Here in Seattle, there isn’t enough room to swing a cat without hitting an open wi-fi access point. During lapses in my own internet service (damn you, Comcast) I have gotten by on my neighbors’, or one of the dozen cafes or bars within half a mile that have free, unfettered internet access. In fact, it’s become a sort of lifestyle I and other Seattleites subscribe to, flitting about the cafes, sharing music, blogging together. Pretty obnoxious, now that I think about it. But if there’s another thing Seattle is known for, it’s Starbucks. Now, like any true Seattleite, I haven’t set foot in a Starbucks in years except when absolutely necessary (airport, gift card, etc) — I could make some statement about burned beans and corporate culture, but really, it’s because of their lack of wi-fi.
Oh sure, they have wi-fi. There’s a guy in Madison Park who’s been playing WoW almost nonstop for years at one of the flagship stores. But it isn’t free, and internet you pay for isn’t really a hot item in the most wired city in the country.
But as if it weren’t enough to have to pay for internet there, Starbucks is revamping their system to create a wi-fi access point of unprecedented complexity. Instead of doing something like selling vouchers for a day, a month, or a year of wi-fi at any Starbucks, they are instituting a complicated rewards system, with tiers, drink privileges, and a bunch of other stuff involved.
What can I say about a program with a FAQ like this? You’re giving people stars, and moving them around levels? I can’t decide whether they’re trying to be Super Mario Galaxy or a first grade classroom. It’s completely ridiculous.

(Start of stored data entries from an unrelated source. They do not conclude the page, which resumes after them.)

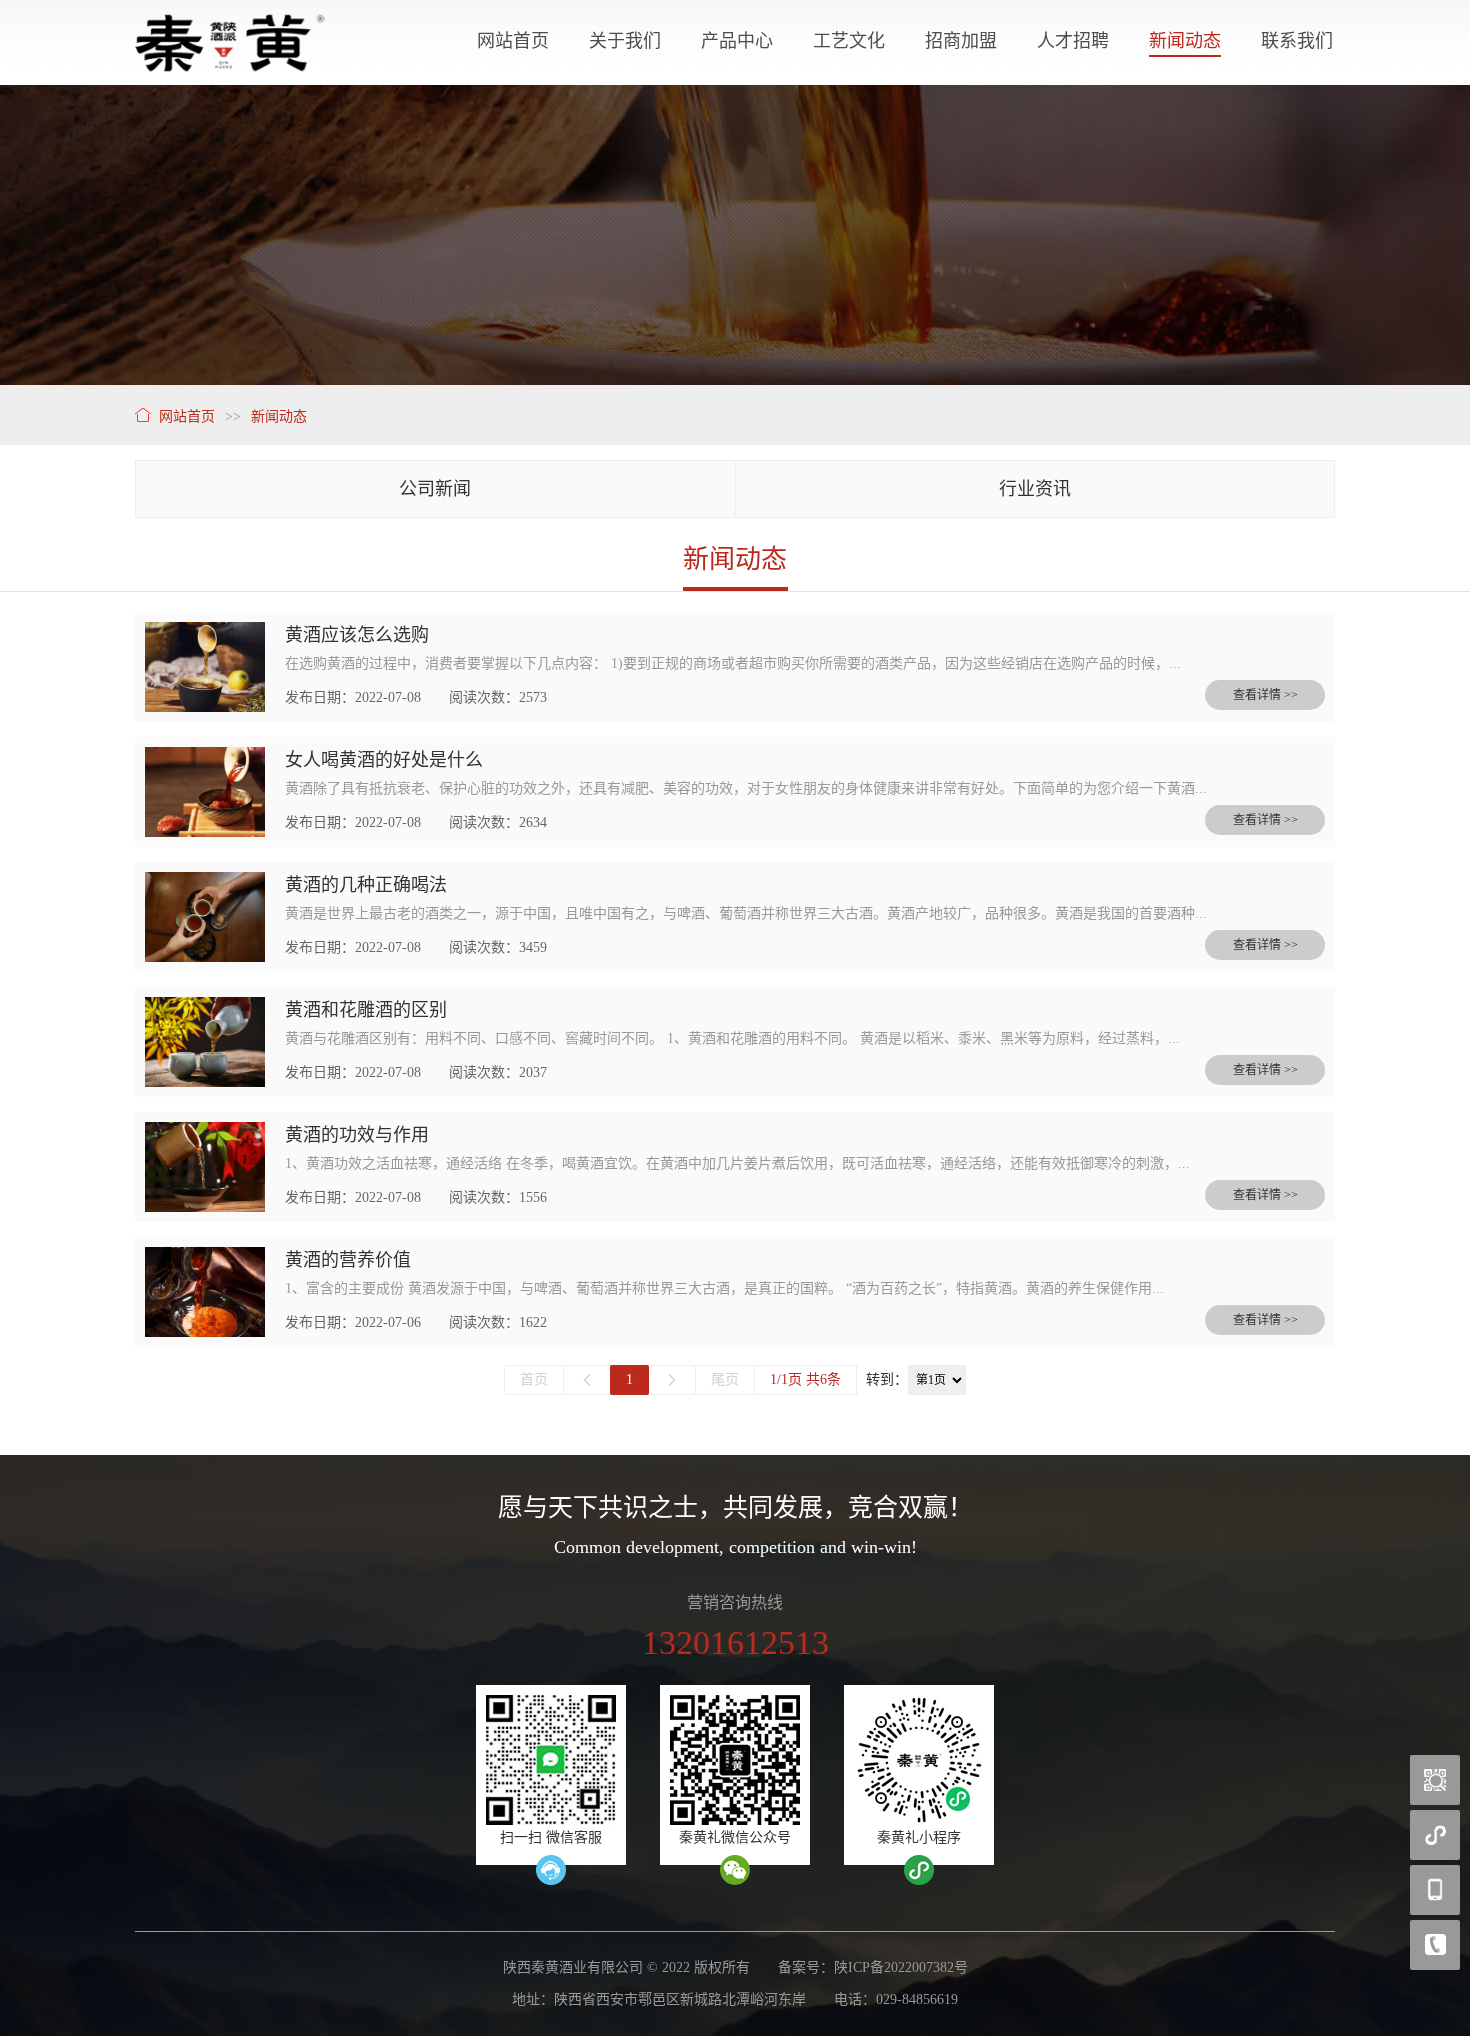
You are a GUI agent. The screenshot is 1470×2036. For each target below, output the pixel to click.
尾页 (725, 1379)
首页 (534, 1379)
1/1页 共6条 (805, 1379)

I think what they’re doing is just pushing pre-paid cards, because that forces you to go back to Starbucks more. And if there’s a free drink there for you after however many drinks, and the card is linked to your internet access, you’re kind of stuck with it. But really, why not just have verified punch cards for free drinks, and if you really must charge for internet, why not just sell blocks of time and have people log in through a gateway? This cumbersome Starbucks ecosystem is why people who dislike Starbucks do so. …Also, your espresso is thin and the drip sucks.